Records
^^^^
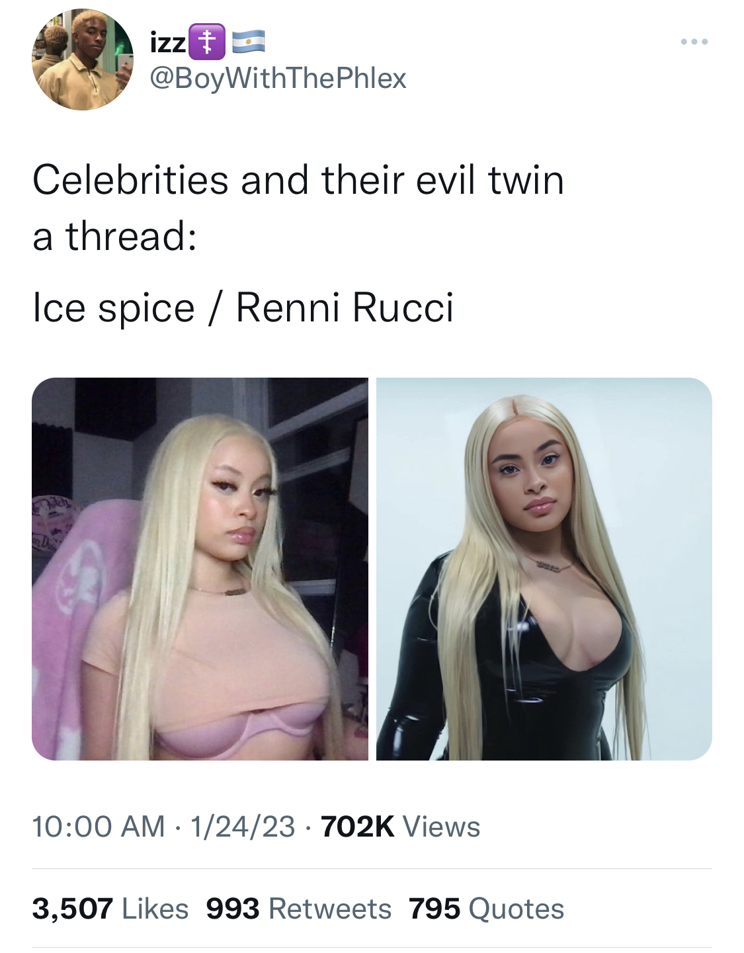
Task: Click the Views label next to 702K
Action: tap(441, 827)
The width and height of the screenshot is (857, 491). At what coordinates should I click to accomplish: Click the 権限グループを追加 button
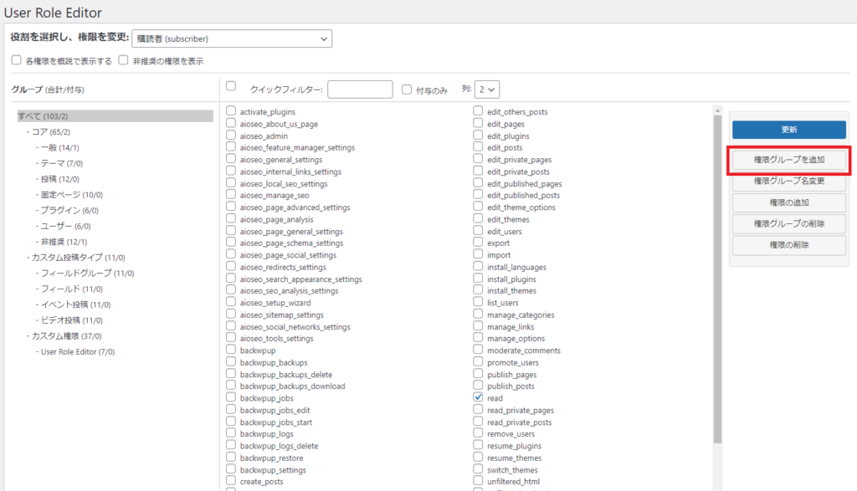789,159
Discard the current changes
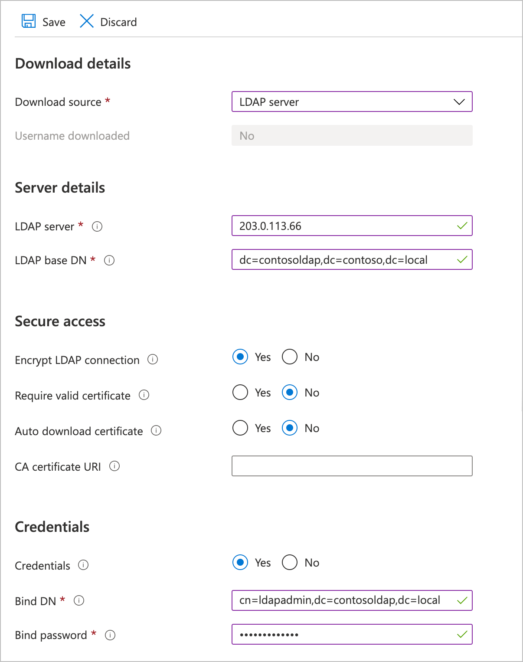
^^^^
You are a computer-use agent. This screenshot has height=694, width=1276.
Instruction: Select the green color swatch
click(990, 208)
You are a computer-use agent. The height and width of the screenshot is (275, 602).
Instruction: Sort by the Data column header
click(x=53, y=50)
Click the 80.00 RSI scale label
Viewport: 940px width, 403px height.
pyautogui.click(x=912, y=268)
^^^^
EXERCISE DESCRIPTION ->
Duplicate the rows above, everything from the line containing "The width and" down through the line containing "Discard the current changes", including both of those lines. Omit the pictures from your copy.

SOLUTION TO THE EXERCISE ->
The width and height of the screenshot is (857, 491). At what coordinates should I click to accomplish: Click the 権限グループを追加 button
789,159
Discard the current changes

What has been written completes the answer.